**Dataset excerpts:**
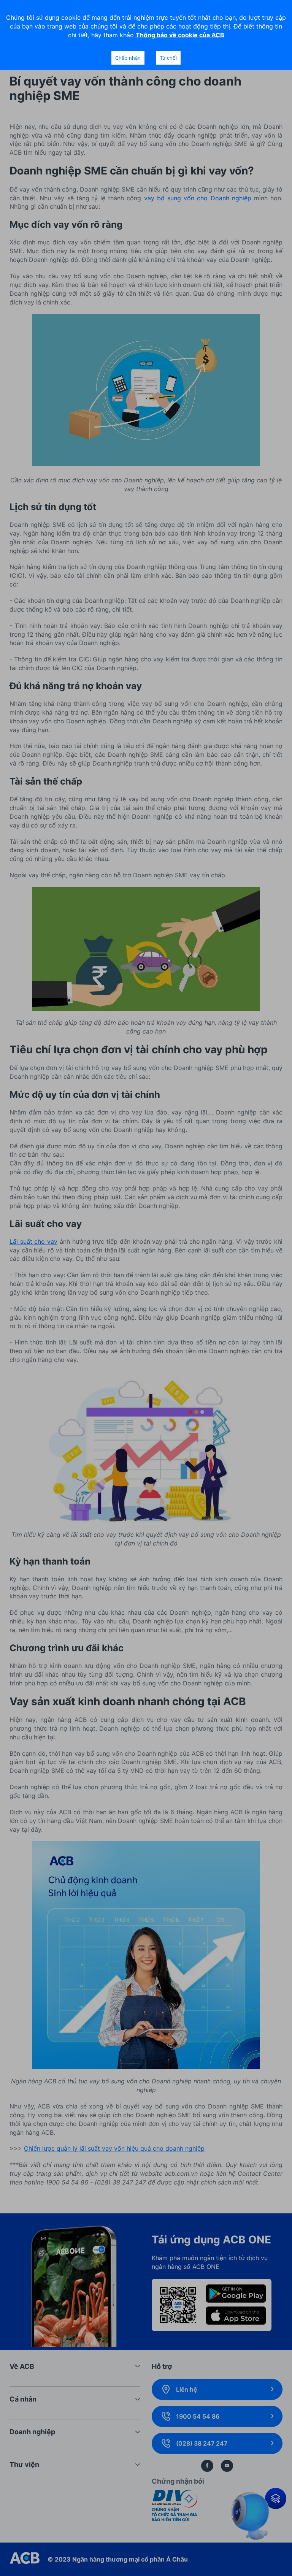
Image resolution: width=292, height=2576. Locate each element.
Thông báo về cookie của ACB (180, 35)
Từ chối (168, 58)
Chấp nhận (128, 58)
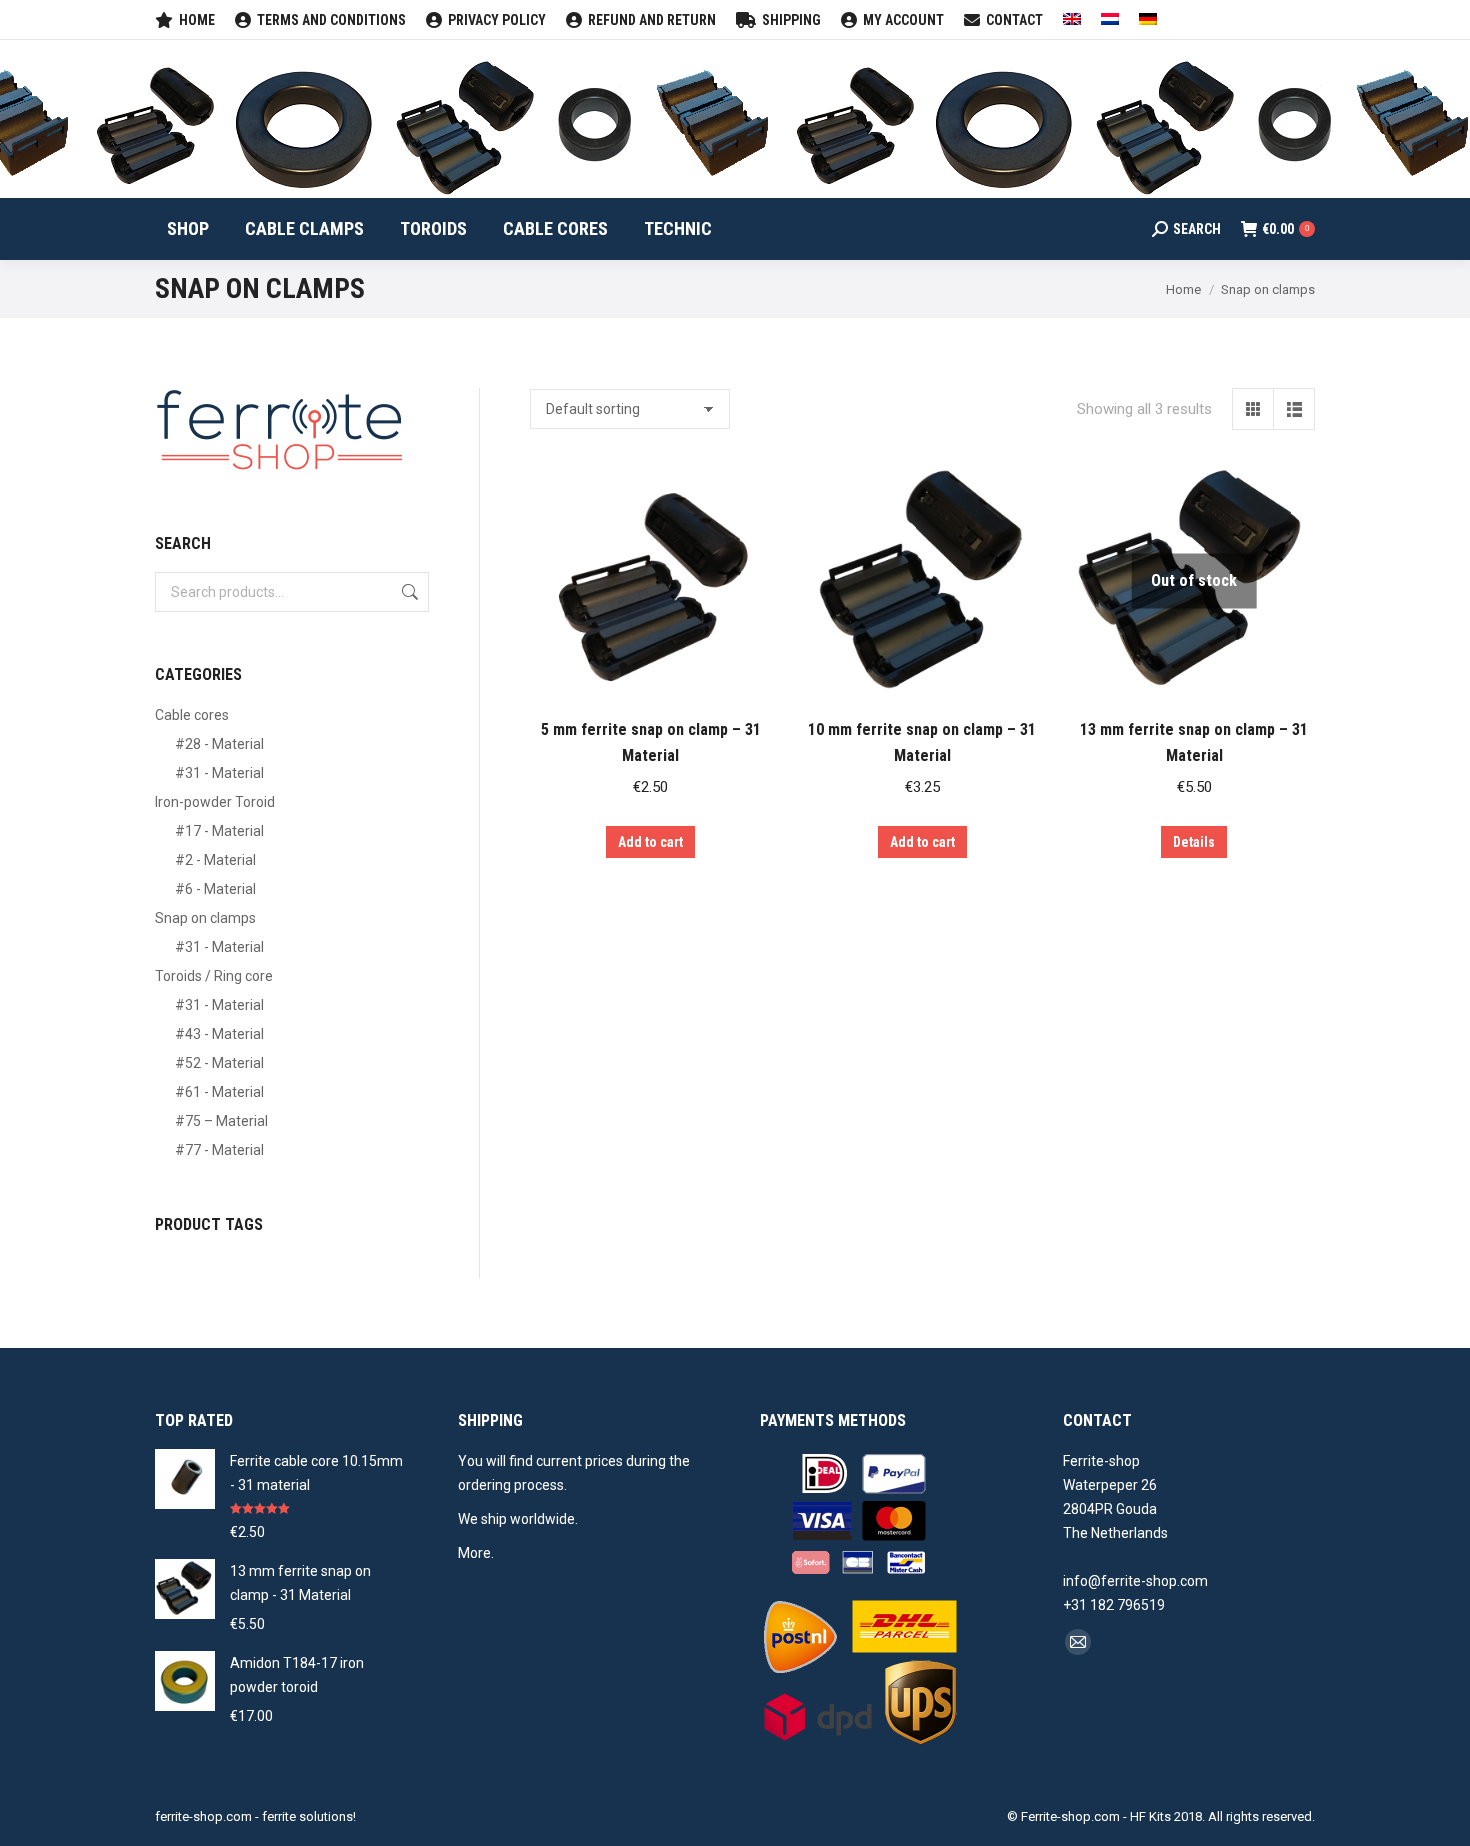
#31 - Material (219, 773)
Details (1194, 842)
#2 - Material (215, 860)
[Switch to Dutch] (1110, 20)
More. (476, 1553)
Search (408, 592)
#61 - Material (219, 1092)
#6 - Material (215, 889)
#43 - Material (219, 1034)
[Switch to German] (1148, 20)
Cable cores (192, 715)
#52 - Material (219, 1063)
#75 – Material (221, 1121)
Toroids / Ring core (214, 976)
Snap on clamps (205, 918)
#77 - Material (219, 1150)
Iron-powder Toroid (215, 802)
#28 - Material (219, 744)
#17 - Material (219, 831)
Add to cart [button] (650, 842)
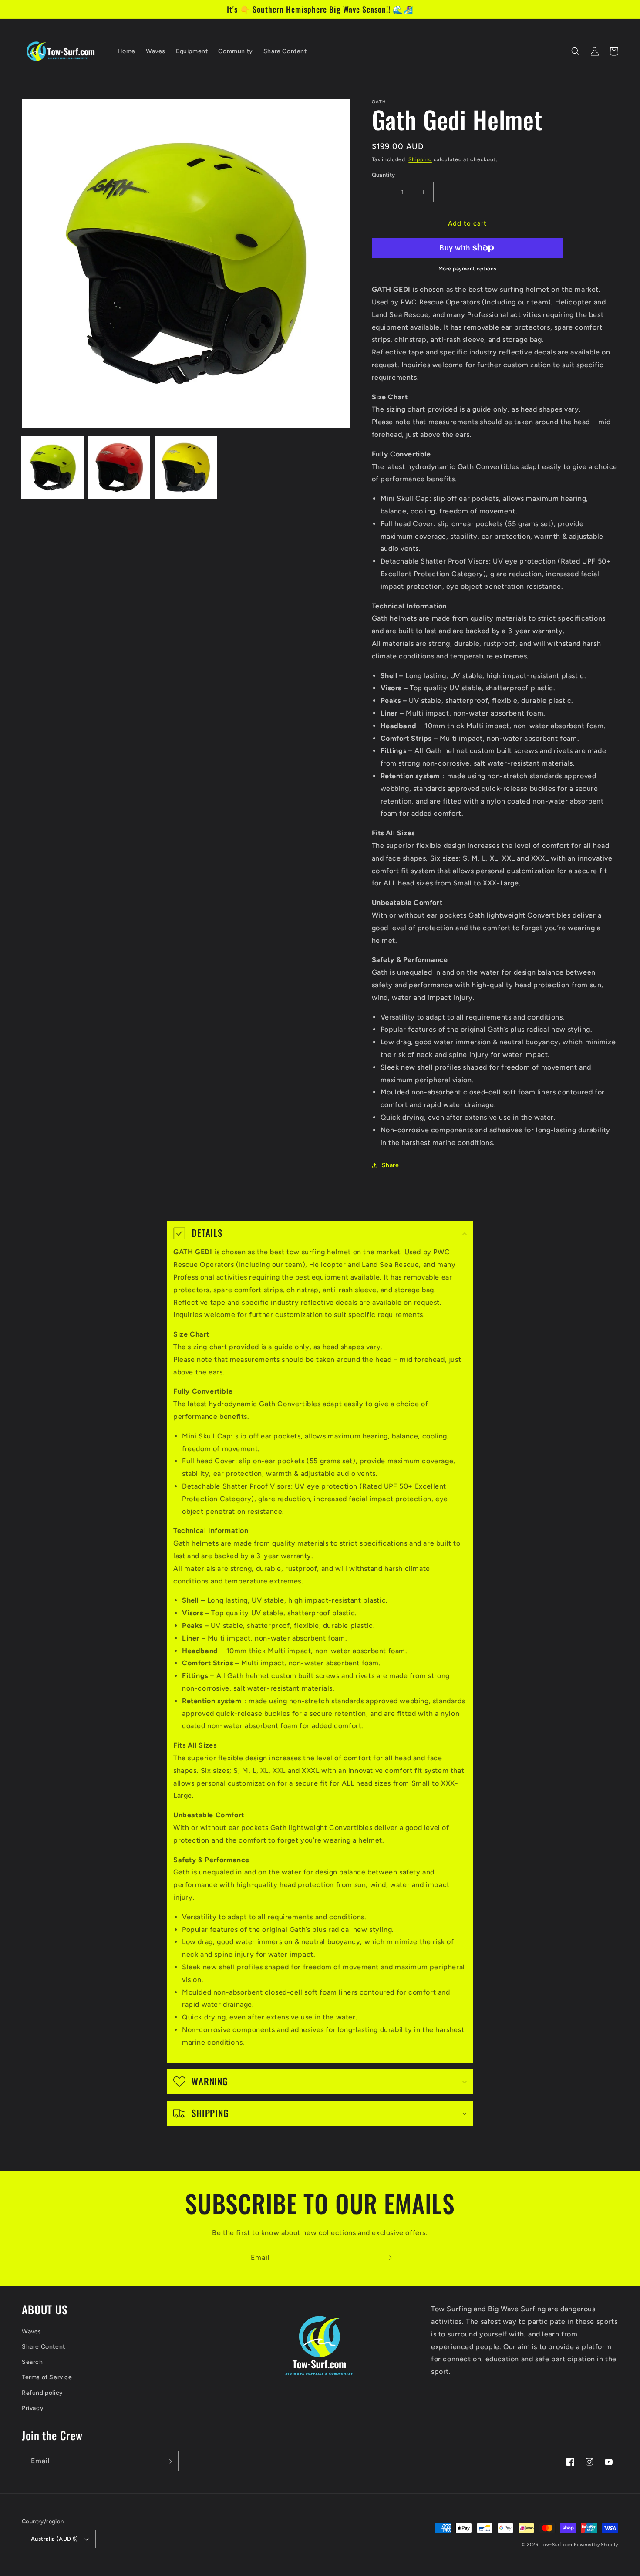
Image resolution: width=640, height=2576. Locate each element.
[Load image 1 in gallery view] (53, 467)
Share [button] (390, 1165)
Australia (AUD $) (54, 2538)
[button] (575, 51)
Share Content (43, 2346)
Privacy (33, 2408)
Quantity (383, 175)
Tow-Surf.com (556, 2544)
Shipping (420, 159)
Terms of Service (47, 2377)
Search (32, 2362)
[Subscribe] (388, 2258)
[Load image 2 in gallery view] (119, 467)
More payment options (467, 269)
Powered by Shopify (596, 2544)
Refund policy (42, 2393)
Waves (31, 2331)
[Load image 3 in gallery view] (186, 467)
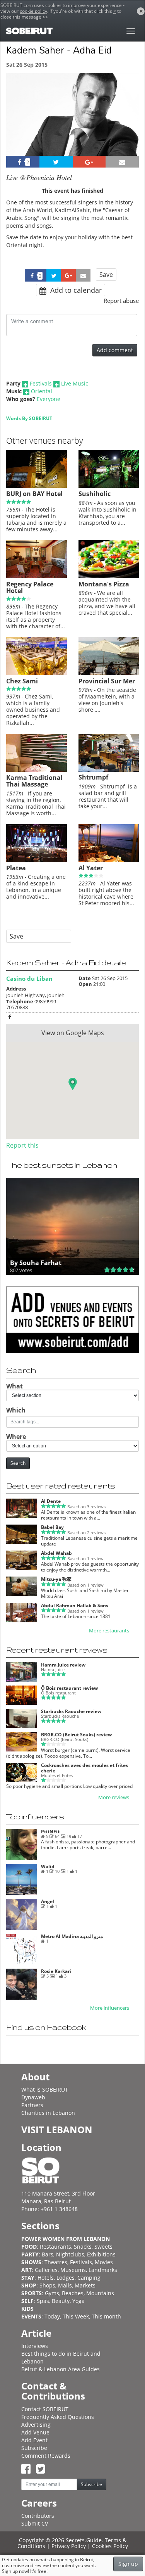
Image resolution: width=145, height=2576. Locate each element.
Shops (47, 2285)
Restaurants (55, 2246)
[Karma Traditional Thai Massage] (36, 769)
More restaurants (109, 1630)
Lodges (65, 2277)
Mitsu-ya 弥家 (56, 1579)
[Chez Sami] (36, 673)
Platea (16, 868)
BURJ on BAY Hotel (34, 493)
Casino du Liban (29, 978)
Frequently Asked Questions (57, 2416)
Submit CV (34, 2523)
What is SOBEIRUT (44, 2089)
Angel (47, 1901)
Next (128, 124)
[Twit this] (56, 162)
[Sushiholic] (108, 485)
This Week (76, 2316)
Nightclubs (70, 2254)
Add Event (34, 2440)
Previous (19, 124)
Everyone (48, 399)
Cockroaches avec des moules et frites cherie (84, 1768)
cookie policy (33, 11)
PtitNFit (50, 1831)
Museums (73, 2269)
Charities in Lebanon (48, 2112)
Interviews (34, 2346)
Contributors (37, 2515)
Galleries (46, 2269)
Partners (32, 2105)
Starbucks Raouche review (71, 1711)
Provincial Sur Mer (106, 681)
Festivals (41, 383)
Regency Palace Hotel (29, 587)
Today (52, 2316)
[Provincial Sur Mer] (108, 673)
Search (18, 1463)
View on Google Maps (72, 1033)
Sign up (128, 2563)
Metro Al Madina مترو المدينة (72, 1936)
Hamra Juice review (63, 1664)
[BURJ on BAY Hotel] (36, 485)
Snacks (83, 2246)
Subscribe (34, 2448)
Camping (89, 2277)
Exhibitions (101, 2254)
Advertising (36, 2424)
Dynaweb (33, 2097)
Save (106, 274)
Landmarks (103, 2269)
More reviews (113, 1797)
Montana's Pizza (103, 584)
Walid (48, 1866)
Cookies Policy (110, 2546)
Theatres (55, 2262)
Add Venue (35, 2432)
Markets (85, 2285)
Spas (43, 2301)
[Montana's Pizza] (108, 576)
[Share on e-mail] (122, 162)
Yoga (78, 2301)
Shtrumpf (93, 777)
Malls (65, 2285)
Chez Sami (22, 681)
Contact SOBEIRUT (44, 2409)
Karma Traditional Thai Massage (34, 781)
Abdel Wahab (56, 1553)
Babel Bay (52, 1527)
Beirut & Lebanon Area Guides (60, 2369)
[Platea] (36, 860)
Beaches (73, 2293)
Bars (47, 2254)
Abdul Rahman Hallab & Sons (74, 1605)
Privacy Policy (68, 2546)
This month (106, 2316)
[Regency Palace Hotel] (36, 576)
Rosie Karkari (56, 1971)
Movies (104, 2262)
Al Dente (51, 1501)
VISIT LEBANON (56, 2129)
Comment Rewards (45, 2455)
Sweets (103, 2246)
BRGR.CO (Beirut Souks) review (76, 1734)
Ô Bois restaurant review (69, 1688)
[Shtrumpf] (108, 769)
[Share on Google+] (89, 162)
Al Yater (90, 868)
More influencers (109, 2008)
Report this (22, 1145)
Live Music (74, 383)
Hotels (46, 2277)
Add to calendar (75, 290)
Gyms (52, 2293)
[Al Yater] (108, 860)
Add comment (115, 350)
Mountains (100, 2293)
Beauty (61, 2301)
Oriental (41, 391)
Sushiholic (94, 493)
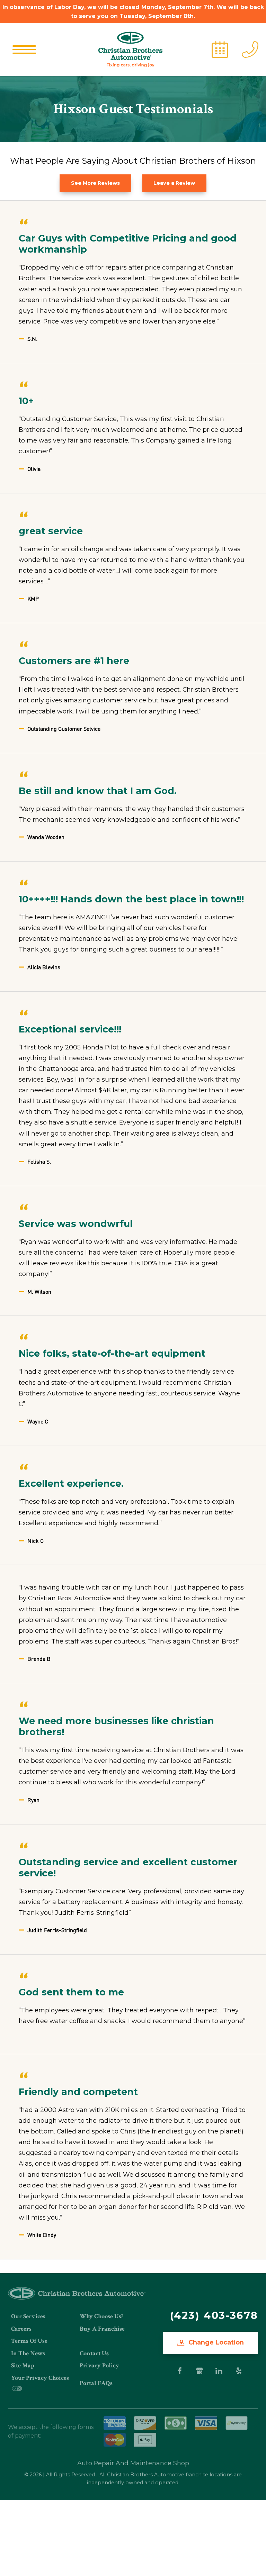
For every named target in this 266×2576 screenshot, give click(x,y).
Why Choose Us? (101, 2316)
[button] (24, 49)
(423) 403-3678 (214, 2315)
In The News (28, 2353)
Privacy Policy (99, 2365)
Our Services (28, 2316)
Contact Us (94, 2353)
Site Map (22, 2365)
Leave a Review (174, 183)
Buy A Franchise (102, 2329)
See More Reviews (95, 183)
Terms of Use (29, 2341)
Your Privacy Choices (40, 2378)
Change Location (215, 2342)
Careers (21, 2329)
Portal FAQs (96, 2383)
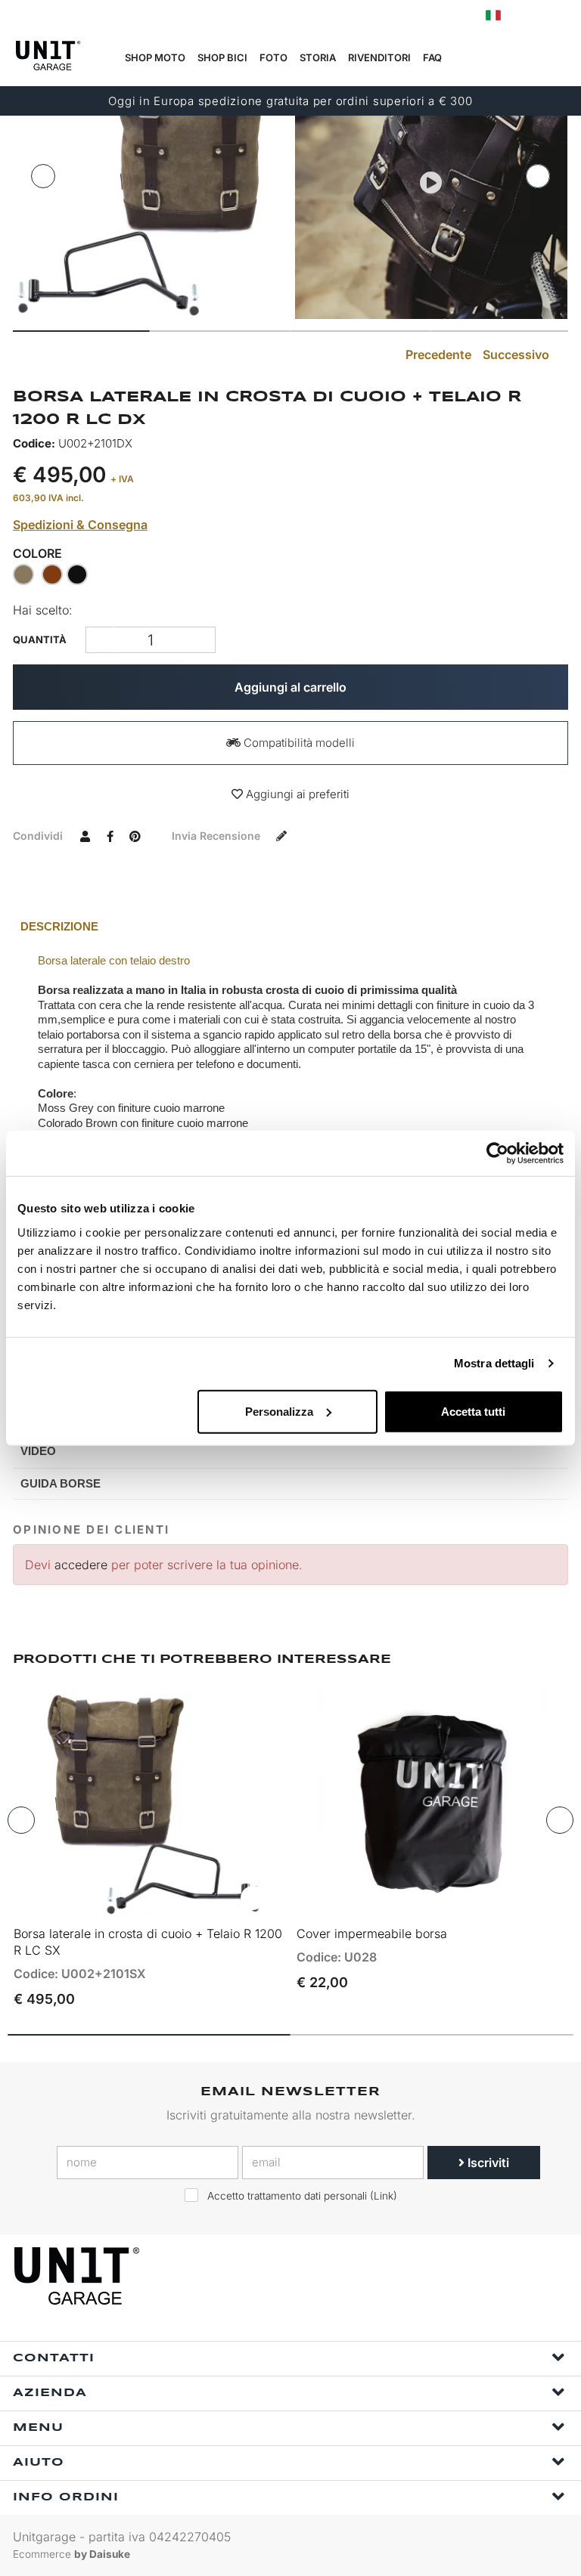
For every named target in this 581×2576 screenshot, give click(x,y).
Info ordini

**Task:**
From the line containing "BURJ on BAY Hotel (34, 493)" down to the line containing "Contributors (37, 2515)" in the material above, reproduce every line exactly, including the two end lines.

**Task answer:**
BURJ on BAY Hotel (34, 493)
Casino du Liban (29, 978)
Frequently Asked Questions (57, 2416)
Submit CV (34, 2523)
What is SOBEIRUT (44, 2089)
Angel (47, 1901)
Next (128, 124)
[Twit this] (56, 162)
[Sushiholic] (108, 485)
This Week (76, 2316)
Nightclubs (70, 2254)
Add Event (34, 2440)
Previous (19, 124)
Everyone (48, 399)
Cockroaches avec des moules et frites cherie (84, 1768)
cookie policy (33, 11)
PtitNFit (50, 1831)
Museums (73, 2269)
Charities in Lebanon (48, 2112)
Interviews (34, 2346)
Contributors (37, 2515)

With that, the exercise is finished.